EXERCISE DATA →
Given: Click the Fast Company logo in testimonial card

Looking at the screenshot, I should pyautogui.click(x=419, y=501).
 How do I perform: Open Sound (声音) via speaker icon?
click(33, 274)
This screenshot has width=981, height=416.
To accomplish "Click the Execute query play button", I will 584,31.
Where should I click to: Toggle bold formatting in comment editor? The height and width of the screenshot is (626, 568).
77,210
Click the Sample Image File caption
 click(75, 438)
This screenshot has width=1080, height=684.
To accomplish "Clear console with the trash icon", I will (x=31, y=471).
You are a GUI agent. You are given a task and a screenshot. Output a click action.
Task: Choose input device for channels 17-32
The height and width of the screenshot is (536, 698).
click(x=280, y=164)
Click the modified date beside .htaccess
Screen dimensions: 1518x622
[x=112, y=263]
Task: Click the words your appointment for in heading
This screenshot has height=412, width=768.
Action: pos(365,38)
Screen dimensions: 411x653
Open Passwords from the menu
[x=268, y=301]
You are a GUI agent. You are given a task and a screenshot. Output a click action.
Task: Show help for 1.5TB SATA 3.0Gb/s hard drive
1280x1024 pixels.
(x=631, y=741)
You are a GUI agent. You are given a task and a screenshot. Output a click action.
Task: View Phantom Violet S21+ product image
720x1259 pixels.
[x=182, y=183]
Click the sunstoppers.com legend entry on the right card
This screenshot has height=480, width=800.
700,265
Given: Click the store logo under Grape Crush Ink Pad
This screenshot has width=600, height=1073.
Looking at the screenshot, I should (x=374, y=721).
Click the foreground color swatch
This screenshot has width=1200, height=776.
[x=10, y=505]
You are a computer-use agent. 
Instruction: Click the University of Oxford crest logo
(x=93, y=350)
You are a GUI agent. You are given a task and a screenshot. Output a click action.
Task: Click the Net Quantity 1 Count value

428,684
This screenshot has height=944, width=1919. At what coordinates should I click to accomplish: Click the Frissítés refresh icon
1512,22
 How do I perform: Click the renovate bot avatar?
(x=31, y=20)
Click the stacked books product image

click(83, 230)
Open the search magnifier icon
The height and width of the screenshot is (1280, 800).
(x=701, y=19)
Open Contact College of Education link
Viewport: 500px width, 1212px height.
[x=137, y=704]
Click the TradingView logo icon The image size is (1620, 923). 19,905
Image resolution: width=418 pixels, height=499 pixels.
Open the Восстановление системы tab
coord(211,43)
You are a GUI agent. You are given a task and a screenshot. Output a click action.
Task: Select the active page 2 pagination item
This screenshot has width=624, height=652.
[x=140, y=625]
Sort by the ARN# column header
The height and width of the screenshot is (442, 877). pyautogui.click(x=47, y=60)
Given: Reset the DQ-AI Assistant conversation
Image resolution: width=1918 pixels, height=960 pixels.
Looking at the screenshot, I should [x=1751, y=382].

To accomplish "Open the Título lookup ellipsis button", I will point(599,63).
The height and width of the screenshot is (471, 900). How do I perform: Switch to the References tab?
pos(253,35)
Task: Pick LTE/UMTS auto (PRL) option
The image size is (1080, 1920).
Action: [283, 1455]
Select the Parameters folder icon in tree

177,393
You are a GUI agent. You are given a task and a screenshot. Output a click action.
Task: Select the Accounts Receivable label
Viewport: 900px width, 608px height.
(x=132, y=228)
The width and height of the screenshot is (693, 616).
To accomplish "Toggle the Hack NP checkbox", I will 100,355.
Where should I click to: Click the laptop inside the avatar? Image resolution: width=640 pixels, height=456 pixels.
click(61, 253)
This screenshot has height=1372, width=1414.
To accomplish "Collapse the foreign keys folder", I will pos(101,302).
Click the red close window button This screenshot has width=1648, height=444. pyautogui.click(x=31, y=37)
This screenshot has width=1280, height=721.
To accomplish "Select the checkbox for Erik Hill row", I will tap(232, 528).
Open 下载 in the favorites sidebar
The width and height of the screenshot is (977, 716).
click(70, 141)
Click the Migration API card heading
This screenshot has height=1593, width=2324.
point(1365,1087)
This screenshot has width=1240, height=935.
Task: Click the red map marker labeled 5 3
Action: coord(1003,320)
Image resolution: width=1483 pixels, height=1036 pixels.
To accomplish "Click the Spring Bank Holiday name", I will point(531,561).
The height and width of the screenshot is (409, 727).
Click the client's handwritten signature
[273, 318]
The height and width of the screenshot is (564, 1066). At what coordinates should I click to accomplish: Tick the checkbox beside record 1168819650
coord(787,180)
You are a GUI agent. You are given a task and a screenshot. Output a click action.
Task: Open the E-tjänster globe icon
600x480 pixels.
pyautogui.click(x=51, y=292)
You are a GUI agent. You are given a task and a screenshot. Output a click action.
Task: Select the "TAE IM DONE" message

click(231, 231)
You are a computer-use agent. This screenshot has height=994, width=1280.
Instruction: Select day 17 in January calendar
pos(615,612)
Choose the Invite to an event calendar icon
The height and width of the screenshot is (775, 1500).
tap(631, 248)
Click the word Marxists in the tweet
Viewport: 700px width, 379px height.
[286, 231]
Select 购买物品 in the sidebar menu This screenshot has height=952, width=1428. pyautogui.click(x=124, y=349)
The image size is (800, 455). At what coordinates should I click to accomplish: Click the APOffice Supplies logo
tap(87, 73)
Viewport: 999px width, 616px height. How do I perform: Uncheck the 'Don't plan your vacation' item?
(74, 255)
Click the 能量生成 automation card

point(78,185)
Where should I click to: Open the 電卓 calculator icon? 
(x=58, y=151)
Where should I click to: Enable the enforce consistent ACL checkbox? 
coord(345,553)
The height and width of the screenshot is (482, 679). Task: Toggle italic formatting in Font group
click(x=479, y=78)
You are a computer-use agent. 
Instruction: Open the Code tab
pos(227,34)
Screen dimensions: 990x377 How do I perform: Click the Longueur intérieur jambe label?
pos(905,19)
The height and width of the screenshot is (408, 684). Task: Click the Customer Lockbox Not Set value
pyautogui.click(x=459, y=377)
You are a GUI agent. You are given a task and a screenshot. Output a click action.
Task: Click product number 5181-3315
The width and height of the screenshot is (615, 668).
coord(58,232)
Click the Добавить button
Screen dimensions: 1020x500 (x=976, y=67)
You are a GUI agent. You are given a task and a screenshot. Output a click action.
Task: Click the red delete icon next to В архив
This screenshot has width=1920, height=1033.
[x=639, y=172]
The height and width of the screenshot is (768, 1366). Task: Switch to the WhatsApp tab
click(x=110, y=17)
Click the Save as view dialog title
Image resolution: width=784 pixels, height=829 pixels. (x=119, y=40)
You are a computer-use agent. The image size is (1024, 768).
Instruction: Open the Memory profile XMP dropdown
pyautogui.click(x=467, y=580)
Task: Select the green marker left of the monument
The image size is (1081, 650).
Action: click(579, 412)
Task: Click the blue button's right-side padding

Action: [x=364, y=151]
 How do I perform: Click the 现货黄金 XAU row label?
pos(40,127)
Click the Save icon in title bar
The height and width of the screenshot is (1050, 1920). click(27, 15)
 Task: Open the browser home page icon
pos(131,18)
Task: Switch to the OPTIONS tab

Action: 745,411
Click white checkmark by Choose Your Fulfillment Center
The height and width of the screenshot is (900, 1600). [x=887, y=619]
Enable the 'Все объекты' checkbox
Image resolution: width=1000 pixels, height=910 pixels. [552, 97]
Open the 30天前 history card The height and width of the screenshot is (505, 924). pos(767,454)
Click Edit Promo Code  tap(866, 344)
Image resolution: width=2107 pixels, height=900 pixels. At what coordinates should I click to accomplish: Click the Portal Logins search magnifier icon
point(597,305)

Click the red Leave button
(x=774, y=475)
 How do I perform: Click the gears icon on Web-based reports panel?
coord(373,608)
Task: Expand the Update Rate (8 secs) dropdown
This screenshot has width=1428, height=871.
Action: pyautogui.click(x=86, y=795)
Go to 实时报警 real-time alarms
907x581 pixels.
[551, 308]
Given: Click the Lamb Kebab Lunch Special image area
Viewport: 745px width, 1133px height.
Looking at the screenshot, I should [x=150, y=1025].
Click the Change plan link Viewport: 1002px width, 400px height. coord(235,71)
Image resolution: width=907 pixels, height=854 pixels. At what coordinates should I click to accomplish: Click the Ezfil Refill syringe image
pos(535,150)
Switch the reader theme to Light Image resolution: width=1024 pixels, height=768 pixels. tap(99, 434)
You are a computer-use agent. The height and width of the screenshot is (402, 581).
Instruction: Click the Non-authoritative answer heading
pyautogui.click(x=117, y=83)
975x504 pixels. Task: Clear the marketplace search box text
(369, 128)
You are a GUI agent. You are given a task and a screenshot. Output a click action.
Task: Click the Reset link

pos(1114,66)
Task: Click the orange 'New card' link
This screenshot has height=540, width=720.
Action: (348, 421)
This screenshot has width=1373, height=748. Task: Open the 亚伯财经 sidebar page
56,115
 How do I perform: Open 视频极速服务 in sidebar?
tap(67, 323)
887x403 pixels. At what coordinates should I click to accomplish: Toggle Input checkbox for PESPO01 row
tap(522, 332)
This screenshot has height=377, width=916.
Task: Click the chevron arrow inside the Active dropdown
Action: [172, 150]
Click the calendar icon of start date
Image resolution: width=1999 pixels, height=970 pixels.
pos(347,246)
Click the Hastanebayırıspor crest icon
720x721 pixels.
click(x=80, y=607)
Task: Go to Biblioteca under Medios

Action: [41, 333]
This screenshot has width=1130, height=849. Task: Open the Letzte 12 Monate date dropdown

EXERCISE BRIEF → Copy out each line of the entries that holds "computer".

OUTPUT OF THE EXERCISE →
You are a computer-use agent. 
You are a computer-use agent. This screenshot has height=994, width=1280.
You are a computer-use agent. 
You are a computer-use agent. The image size is (1024, 768).
You are a computer-use agent. The height and width of the screenshot is (402, 581).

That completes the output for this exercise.